Diffusion-controlled annihilation $A + B \to 0$ with initially separated reactants: The death of an $A$ particle island in the $B$ particle sea

TL;DR

This paper studies the diffusion-controlled annihilation process where an island of particles A is surrounded by a sea of particles B, revealing universal scaling behavior and the distribution of particle death during expansion and contraction stages.

Contribution

It introduces a universal scaling regime for the annihilation dynamics with initially separated reactants and derives the reaction zone scaling for different dimensions.

Findings

Approximately 80% of particles die during island expansion.

Remaining 20% of particles die during island contraction.

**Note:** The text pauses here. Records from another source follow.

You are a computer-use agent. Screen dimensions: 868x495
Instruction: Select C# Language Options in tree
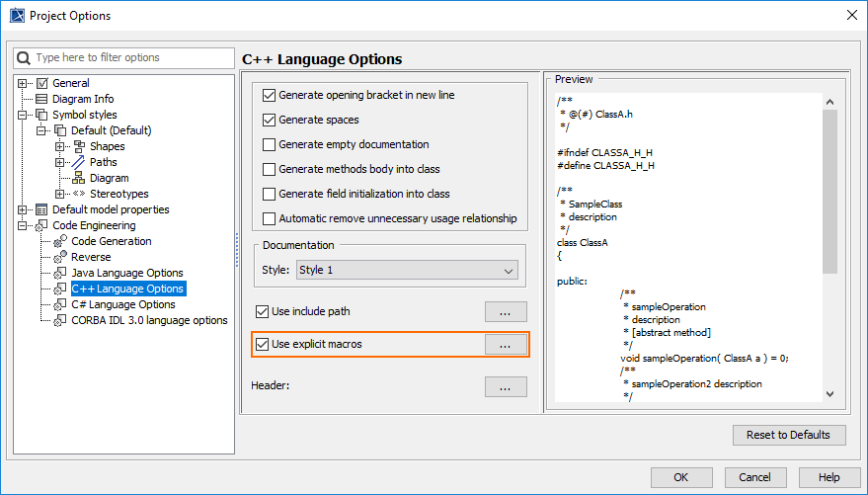pos(122,304)
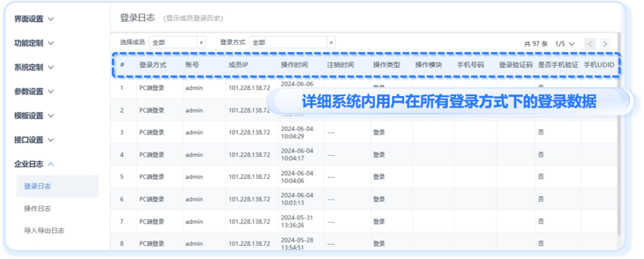Select 登录日志 in the sidebar

click(38, 186)

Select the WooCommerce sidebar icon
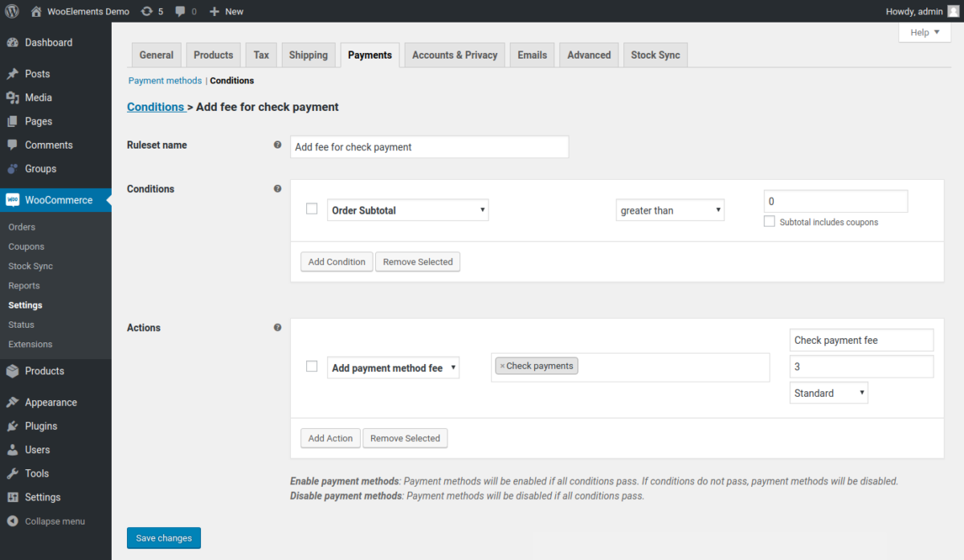point(14,199)
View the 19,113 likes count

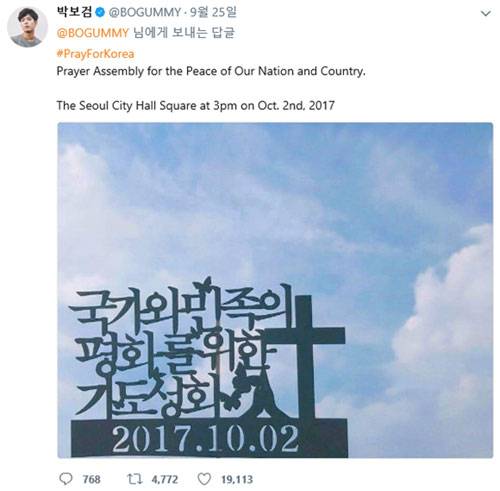(x=237, y=479)

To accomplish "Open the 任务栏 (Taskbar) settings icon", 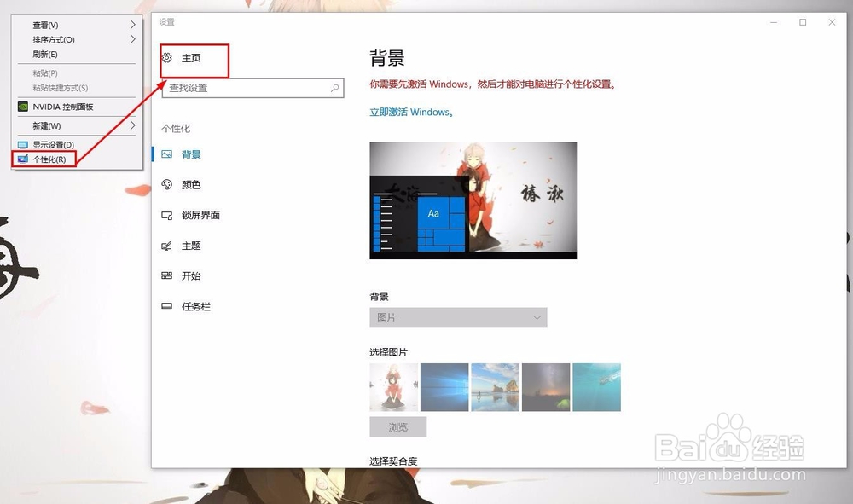I will coord(166,306).
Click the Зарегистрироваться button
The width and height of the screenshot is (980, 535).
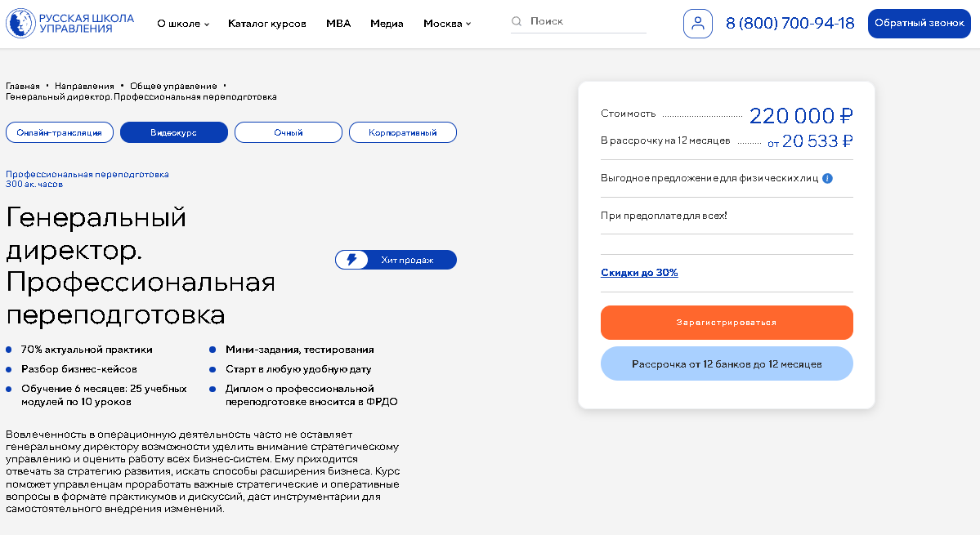(727, 323)
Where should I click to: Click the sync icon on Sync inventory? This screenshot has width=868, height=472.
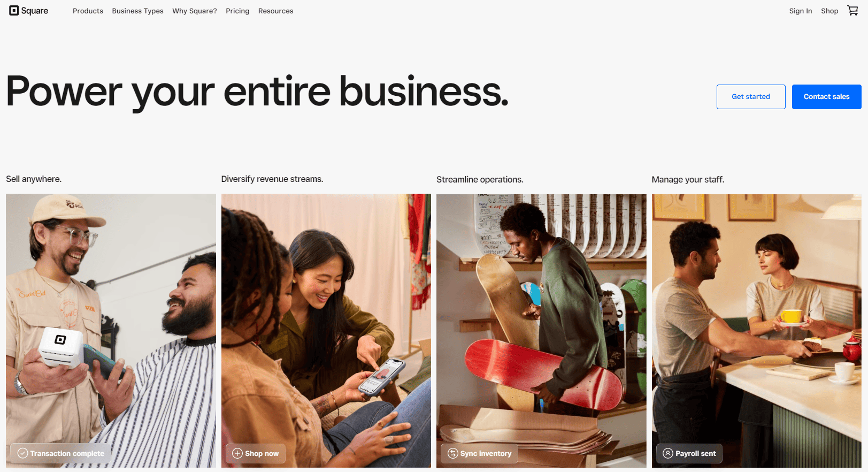click(453, 453)

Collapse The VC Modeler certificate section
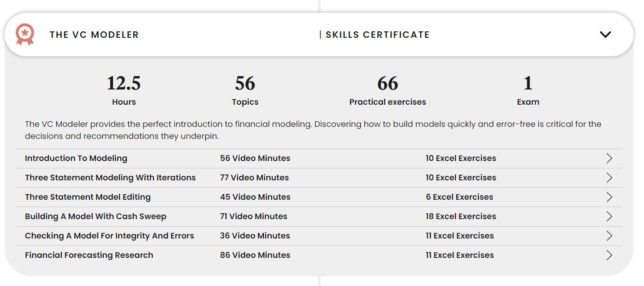click(x=605, y=35)
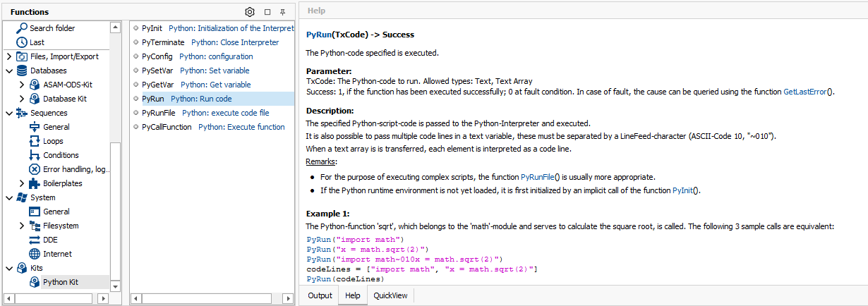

Scaling laws for the reaction zone are obtained for different dimensional regimes.

Abstract

We consider the diffusion-controlled annihilation dynamics $A+B\to 0$ with equal species diffusivities in the system where an island of particles $A$ is surrounded by the uniform sea of particles $B$. We show that once the initial number of particles in the island is large enough, then at any system's dimensionality $d$ the death of the majority of particles occurs in the {\it universal scaling regime} within which $\approx 4/5$ of the particles die at the island expansion stage and the remaining $\approx 1/5$ at the stage of its subsequent contraction. In the quasistatic approximation the scaling of the reaction zone has been obtained for the cases of mean-field ($d \geq d_{c}$) and fluctuation ($d < d_{c}$) dynamics of the front.